### Click-target data

··········

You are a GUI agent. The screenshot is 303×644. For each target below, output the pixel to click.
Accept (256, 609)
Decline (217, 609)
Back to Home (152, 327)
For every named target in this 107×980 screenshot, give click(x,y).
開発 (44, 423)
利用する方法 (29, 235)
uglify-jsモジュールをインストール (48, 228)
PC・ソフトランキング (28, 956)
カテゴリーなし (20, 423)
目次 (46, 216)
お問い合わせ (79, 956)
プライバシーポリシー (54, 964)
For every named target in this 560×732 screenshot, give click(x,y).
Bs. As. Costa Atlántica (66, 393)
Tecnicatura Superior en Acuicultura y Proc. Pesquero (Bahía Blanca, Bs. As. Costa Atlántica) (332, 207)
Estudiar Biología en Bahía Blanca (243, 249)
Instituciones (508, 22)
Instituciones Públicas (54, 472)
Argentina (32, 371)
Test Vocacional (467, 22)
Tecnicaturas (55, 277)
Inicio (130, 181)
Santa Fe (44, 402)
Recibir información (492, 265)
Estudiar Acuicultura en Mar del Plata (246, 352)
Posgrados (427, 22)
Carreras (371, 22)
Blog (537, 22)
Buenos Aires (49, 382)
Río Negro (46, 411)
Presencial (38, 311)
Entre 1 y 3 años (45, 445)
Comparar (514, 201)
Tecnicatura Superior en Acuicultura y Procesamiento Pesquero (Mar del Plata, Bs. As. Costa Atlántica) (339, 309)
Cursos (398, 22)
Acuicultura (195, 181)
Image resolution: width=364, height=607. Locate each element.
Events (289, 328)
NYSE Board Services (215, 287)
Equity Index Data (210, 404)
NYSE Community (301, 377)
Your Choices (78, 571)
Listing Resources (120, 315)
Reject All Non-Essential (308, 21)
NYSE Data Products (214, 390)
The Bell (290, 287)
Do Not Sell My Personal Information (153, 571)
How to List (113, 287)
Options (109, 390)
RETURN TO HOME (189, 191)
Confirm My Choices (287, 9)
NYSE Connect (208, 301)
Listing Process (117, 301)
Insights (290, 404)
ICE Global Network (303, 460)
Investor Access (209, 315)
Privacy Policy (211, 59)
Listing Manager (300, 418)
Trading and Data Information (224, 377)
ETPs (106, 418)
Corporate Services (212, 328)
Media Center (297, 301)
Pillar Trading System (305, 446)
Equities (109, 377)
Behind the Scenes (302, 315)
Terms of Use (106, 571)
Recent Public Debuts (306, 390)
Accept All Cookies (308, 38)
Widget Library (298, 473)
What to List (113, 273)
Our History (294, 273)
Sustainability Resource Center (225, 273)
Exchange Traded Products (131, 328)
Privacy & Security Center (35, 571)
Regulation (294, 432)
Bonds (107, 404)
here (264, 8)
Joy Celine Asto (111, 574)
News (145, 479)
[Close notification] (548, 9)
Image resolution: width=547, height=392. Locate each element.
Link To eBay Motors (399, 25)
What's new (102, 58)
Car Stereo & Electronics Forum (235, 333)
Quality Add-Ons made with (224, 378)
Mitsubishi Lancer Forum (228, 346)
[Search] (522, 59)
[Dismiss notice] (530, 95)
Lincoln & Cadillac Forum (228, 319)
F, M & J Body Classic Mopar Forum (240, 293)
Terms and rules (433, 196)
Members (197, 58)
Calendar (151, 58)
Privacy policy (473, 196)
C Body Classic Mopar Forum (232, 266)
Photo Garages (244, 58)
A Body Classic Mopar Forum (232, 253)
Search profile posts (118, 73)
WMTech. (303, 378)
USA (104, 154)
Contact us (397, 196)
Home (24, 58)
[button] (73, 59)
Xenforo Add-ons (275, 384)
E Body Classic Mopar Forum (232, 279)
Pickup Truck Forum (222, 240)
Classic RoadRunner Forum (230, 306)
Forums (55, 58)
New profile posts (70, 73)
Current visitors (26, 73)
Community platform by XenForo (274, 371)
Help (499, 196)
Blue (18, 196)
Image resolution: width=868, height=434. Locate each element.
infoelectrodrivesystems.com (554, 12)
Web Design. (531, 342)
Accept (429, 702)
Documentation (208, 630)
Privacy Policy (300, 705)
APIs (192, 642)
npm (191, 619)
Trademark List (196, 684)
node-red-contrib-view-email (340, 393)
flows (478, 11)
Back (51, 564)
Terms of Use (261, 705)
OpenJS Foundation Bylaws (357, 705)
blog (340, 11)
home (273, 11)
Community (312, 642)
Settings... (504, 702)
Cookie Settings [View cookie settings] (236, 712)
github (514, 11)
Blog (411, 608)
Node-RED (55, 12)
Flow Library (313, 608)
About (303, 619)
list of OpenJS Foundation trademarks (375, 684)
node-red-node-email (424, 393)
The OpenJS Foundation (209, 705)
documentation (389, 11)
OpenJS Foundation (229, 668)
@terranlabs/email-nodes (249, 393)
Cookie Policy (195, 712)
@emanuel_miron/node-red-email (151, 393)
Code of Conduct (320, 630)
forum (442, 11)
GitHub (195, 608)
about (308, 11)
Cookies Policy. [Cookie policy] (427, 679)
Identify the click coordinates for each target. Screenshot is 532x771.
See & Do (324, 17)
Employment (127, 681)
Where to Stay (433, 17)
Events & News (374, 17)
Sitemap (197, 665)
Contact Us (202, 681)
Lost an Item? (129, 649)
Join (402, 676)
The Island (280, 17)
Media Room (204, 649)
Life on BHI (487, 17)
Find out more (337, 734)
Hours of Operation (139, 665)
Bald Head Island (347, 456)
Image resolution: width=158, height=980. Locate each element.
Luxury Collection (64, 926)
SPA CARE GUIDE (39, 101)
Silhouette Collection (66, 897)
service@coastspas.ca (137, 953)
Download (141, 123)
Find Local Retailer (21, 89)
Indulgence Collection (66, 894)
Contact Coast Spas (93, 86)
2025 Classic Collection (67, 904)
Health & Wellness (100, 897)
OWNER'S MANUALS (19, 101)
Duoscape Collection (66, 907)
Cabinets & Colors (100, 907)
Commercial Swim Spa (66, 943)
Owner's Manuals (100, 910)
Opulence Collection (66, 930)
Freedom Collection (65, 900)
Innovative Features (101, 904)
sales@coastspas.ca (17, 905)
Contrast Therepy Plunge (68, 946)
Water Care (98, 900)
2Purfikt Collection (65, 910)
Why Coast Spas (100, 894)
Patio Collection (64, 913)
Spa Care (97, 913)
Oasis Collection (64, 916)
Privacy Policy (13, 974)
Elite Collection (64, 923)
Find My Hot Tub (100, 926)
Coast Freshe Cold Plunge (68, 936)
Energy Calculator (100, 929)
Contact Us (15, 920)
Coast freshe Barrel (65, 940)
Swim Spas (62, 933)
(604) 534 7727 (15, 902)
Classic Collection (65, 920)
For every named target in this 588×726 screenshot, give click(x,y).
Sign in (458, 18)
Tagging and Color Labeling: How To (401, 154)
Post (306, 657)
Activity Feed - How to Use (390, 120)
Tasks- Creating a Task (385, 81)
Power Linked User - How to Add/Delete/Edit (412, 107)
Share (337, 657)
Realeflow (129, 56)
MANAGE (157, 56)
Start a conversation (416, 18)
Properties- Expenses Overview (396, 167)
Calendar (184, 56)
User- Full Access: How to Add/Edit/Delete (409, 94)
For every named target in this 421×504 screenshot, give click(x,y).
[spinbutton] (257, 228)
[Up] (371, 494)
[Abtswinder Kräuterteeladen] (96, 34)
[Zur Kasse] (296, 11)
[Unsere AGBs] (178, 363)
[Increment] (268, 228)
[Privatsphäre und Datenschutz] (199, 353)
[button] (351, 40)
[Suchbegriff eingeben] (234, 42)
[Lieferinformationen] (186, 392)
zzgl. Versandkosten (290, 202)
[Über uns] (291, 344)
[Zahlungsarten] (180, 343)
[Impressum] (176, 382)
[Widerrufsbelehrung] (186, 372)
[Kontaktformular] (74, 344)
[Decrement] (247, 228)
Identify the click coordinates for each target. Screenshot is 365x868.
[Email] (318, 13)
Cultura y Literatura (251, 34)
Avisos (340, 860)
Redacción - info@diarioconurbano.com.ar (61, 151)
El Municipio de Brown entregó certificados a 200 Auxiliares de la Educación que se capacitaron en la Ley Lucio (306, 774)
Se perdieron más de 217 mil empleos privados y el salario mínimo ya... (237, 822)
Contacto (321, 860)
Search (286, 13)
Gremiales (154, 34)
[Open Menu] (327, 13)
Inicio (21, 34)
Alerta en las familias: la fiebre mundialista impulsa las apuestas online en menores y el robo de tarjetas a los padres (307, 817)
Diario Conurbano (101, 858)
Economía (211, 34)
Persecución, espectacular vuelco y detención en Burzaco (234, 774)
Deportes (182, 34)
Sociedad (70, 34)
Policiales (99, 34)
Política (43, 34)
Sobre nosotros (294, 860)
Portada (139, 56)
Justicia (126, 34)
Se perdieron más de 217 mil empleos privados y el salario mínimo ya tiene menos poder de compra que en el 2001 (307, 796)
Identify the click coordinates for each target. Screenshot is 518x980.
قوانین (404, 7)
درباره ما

··········

### Goal
Please write out the stretch of entries from the line with "Gremiales (154, 34)" through the line with "Sociedad (70, 34)" again, switching "Economía" to "Finanzas" and keeping everything else the same.

### Answer for this exercise
Gremiales (154, 34)
[Open Menu] (327, 13)
Inicio (21, 34)
Alerta en las familias: la fiebre mundialista impulsa las apuestas online en menores y el robo de tarjetas a los padres (307, 817)
Diario Conurbano (101, 858)
Finanzas (211, 34)
Persecución, espectacular vuelco y detención en Burzaco (234, 774)
Deportes (182, 34)
Sociedad (70, 34)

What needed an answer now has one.